■ **EXCERTO DO TEXTO**:
+++
Na serra todos os relógios pararam, mas o mecanismo das horas não se deteve. A espiral do tempo arrastou-nos até ao fim do milénio.
Olhemos para trás antes de começar uma nova era.
Do passado restam-nos apenas velhos objectos com as suas histórias cruzadas e algumas recordações numa gaveta qualquer. E no entanto, no recanto puro da memória, guardamos saudade a esses tempos que foram difíceis.
Alguém sabe que lembrança guardarão os nossos filhos destes dias desvairados que lhes damos a viver?
A nossa civilização chegou à sua última encruzilhada: agora, ou consumimos o que resta do planeta ou reciclamos os nossos hábitos e atitudes.
Olhemos de novo para trás, a colher os últimos ensinamentos, antes de nos aventurarmos para lá da curva da estrada.
O passado não é uma história de encantar. Houve miséria, por vezes fome; e aos filhos da Serra sempre coube, nas alturas da crise, o ingrato papel de espelho onde se reflectiam, ampliadas, as agruras e injustiças do Mundo.
Dr. Paulo Ramalho, in Tempos Difíceis - Tradição e Mudança na Serra do Açor
Mas a vida simples da gente serrana encerra uma lição de harmonia, sóbria dignidade e utilização comedida dos recursos, que pode ser o ponto de partida para uma reflexão sobre as características mais perversas da nossa própria Sociedade de Consumo.
Reparemos, por exemplo, no modo como todos os utensílios eram remendados, reaproveitados ou reutilizados em novos contextos; nada se desperdiçava ou deitava fora; não havia tanto lixo nem se acumulavam objectos supérfluos.
Cada utensílio era um bem raro, feito com o suor do rosto ou comprado à custa de grandes sacrifícios; seria por isso normal que durasse uma vida.
+++
(Dados extraídos de uma coleção)
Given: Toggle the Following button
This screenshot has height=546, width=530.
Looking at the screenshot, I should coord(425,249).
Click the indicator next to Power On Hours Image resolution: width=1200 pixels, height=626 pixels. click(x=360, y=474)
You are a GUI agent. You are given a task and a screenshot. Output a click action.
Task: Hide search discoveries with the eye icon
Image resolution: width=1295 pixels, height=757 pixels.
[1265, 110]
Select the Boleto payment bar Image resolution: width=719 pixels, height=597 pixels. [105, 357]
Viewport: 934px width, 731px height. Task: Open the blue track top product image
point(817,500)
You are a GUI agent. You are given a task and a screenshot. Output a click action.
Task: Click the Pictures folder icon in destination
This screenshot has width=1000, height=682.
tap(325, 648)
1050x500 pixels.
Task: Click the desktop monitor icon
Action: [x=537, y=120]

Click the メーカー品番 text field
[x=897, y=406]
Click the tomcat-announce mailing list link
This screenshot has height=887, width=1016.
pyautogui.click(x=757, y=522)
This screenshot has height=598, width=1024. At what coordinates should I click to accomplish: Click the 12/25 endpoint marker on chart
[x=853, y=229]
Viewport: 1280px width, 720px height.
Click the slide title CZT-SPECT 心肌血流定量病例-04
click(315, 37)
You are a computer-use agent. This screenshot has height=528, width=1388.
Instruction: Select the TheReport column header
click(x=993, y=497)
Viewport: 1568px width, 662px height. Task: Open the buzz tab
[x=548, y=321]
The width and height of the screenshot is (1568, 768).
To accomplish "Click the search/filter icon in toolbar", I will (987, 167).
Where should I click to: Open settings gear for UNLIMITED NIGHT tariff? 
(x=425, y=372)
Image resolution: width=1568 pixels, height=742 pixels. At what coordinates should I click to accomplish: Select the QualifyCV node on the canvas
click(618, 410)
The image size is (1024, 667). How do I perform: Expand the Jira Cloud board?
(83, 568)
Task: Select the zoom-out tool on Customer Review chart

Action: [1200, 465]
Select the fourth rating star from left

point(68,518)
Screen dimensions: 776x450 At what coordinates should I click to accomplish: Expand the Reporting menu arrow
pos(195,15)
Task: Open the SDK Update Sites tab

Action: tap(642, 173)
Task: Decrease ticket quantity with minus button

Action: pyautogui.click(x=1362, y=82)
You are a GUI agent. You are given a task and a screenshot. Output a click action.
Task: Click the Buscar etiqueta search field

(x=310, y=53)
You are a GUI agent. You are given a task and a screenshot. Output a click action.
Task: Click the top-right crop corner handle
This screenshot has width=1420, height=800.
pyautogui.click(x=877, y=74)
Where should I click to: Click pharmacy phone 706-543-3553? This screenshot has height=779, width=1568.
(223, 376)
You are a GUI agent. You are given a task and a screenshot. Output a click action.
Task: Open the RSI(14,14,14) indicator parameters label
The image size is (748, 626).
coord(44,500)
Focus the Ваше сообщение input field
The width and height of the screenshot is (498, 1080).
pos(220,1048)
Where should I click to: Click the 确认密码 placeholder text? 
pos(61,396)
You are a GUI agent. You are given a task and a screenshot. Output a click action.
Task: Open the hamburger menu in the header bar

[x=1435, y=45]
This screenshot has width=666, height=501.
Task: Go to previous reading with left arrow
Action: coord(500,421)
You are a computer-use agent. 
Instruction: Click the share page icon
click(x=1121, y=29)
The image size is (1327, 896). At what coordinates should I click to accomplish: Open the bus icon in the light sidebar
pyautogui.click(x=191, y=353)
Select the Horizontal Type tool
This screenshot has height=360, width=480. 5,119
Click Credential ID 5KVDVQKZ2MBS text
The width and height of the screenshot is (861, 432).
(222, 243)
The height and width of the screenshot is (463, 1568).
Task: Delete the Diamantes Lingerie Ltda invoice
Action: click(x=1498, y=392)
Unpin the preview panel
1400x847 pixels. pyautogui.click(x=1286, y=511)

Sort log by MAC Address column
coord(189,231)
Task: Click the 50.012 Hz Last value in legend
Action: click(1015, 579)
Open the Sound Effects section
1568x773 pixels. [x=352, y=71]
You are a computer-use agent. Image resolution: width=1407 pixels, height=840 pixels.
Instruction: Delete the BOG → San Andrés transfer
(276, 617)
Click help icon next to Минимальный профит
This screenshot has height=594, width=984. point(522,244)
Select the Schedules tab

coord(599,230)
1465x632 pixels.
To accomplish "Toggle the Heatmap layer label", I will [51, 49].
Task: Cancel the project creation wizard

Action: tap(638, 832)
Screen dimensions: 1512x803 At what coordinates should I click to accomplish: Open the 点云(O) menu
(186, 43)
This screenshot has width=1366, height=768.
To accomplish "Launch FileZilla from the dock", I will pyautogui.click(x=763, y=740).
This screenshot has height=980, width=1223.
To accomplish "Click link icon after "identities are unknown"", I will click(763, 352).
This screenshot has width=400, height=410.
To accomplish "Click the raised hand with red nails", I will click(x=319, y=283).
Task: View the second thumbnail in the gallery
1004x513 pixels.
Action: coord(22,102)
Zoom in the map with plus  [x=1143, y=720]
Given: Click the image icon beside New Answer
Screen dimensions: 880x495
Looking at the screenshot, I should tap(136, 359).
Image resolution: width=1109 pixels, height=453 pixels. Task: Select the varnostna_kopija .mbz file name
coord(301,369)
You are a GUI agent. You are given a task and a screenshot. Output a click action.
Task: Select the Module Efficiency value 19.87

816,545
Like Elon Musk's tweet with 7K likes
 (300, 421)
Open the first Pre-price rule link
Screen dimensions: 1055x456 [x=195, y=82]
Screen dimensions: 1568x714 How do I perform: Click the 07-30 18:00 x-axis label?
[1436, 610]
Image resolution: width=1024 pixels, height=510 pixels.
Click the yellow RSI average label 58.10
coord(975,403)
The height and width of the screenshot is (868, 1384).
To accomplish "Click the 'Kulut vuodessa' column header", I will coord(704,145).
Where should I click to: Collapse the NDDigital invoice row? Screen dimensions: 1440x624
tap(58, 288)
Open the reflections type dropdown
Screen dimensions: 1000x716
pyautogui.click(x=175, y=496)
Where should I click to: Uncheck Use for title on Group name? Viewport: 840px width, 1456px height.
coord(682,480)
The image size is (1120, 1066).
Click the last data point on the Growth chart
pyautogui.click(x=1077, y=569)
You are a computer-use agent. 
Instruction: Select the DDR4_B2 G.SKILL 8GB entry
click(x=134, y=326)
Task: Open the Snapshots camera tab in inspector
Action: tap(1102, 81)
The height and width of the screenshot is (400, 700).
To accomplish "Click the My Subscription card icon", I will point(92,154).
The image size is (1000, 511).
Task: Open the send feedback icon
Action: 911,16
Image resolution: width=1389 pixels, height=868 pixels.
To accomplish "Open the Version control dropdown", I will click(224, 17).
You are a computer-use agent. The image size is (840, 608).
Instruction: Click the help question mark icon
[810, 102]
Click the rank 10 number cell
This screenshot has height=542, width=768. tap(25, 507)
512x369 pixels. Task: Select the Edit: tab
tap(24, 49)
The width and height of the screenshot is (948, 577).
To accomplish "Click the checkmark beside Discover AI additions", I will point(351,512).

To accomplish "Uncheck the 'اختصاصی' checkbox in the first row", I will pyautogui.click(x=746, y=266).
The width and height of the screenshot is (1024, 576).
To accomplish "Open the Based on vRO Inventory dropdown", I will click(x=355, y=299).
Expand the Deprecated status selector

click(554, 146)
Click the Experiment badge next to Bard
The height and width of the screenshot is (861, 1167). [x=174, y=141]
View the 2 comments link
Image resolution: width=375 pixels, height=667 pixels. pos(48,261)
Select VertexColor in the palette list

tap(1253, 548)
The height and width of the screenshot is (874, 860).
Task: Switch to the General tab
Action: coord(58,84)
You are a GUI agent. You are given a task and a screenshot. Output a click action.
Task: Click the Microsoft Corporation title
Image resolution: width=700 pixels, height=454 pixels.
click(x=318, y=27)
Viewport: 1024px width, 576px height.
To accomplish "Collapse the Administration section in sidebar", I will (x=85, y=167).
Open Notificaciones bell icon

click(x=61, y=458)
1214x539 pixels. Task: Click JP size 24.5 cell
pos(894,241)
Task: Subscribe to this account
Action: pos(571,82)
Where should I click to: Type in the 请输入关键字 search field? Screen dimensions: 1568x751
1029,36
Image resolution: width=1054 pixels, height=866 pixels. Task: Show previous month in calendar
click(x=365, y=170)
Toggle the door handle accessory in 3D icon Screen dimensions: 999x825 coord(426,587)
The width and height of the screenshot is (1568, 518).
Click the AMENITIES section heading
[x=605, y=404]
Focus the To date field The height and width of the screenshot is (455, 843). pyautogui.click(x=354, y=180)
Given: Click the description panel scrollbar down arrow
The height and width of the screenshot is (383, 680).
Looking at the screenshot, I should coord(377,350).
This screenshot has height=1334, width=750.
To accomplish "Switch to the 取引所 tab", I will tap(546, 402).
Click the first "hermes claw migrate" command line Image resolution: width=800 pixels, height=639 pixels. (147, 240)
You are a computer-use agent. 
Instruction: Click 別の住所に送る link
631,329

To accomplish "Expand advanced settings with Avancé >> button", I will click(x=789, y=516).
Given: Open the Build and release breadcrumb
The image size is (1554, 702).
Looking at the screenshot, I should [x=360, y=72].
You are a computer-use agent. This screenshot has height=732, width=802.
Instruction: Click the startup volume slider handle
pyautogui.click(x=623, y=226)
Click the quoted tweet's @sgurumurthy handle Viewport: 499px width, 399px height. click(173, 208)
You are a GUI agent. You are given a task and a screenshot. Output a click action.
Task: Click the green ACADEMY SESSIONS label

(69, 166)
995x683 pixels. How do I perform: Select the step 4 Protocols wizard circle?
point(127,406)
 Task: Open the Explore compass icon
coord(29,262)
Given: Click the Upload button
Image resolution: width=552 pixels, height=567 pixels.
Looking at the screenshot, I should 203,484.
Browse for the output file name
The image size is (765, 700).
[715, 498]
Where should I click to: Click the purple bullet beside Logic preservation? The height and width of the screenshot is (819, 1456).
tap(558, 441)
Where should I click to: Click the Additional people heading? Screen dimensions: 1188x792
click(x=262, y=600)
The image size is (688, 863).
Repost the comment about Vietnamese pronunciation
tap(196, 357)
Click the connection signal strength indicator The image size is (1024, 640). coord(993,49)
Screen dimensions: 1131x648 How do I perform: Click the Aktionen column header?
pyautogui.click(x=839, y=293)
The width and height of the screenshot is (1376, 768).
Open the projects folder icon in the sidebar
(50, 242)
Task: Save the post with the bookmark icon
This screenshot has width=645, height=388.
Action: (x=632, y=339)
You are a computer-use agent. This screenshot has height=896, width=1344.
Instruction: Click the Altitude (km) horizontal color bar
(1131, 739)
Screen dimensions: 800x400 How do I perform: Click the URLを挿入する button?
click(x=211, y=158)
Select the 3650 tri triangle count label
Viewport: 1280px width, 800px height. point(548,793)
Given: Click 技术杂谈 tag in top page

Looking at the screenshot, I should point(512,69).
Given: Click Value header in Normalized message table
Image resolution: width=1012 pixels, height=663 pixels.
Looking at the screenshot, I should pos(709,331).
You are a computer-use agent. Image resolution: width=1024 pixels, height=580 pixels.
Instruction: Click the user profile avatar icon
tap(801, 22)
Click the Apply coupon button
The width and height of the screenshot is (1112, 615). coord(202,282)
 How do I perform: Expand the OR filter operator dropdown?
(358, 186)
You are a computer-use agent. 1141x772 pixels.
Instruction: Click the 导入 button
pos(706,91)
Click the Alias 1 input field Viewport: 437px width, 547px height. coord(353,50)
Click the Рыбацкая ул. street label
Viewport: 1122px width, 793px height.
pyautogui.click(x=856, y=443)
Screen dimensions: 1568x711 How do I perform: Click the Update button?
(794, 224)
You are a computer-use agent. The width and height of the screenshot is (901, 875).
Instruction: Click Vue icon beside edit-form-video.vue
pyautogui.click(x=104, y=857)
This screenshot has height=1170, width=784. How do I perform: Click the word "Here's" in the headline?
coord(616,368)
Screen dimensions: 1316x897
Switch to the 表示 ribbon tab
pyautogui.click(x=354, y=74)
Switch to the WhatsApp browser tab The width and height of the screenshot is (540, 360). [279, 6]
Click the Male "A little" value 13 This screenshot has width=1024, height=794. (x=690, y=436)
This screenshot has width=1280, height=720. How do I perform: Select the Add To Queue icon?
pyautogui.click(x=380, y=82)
+++
■ **EXERCÍCIOS**:
(a) Edite o texto sobre a Serra do Açor no troço que vai de "O passado não" até "acumulavam objectos supérfluos.", e troque "miséria" por "pobreza".
(b) Retome o texto sobre a Serra do Açor a partir do ponto em que termina.

■ **CONJUNTO DE RESPOSTAS**:
(a)
O passado não é uma história de encantar. Houve pobreza, por vezes fome; e aos filhos da Serra sempre coube, nas alturas da crise, o ingrato papel de espelho onde se reflectiam, ampliadas, as agruras e injustiças do Mundo.
Dr. Paulo Ramalho, in Tempos Difíceis - Tradição e Mudança na Serra do Açor
Mas a vida simples da gente serrana encerra uma lição de harmonia, sóbria dignidade e utilização comedida dos recursos, que pode ser o ponto de partida para uma reflexão sobre as características mais perversas da nossa própria Sociedade de Consumo.
Reparemos, por exemplo, no modo como todos os utensílios eram remendados, reaproveitados ou reutilizados em novos contextos; nada se desperdiçava ou deitava fora; não havia tanto lixo nem se acumulavam objectos supérfluos.

(b)
Os sarrões, as gamelas e os funis remendados, a louça quebrada e depois reparada com gatos - estes objectos, depois de passarem de mão em mão, falam-nos agora de um tempo em que poupar era tão normal quanto, hoje em dia, gastar e consumir indiscriminadamente.
Terras de pão que só dão silvas; levadas atulhadas de cascalho; muros derrubados; portas que dão para casas vazias; telhados que caem para dentro; varandas que apodrecem, debruçadas sobre ruas desertas; pinheiros onde antes havia mato para gado; fogos; eucaliptos depois dos fogos; ribeiras secas; erosão - cresceu um enorme deserto nos escombros da nossa memória colectiva e paira sobre ele a recordação de tempos que foram difíceis.
Mas a Serra é um segredo bem guardado pelas suas gentes. O seu coração ainda bate em todos estes objectos e fotografias que balançam em frente aos nossos olhos. Há neles uma lógica que se esconde e revela, um jogo contraditório de sombras e de luzes; há, já não miséria, mas beleza e harmonia à espera do novo século que se aproxima.
Saberemos nós construir os alicerces desses dias futuros sobre as raízes sãs dos dias passados? As próximas gerações comerão o pão que nós amassarmos.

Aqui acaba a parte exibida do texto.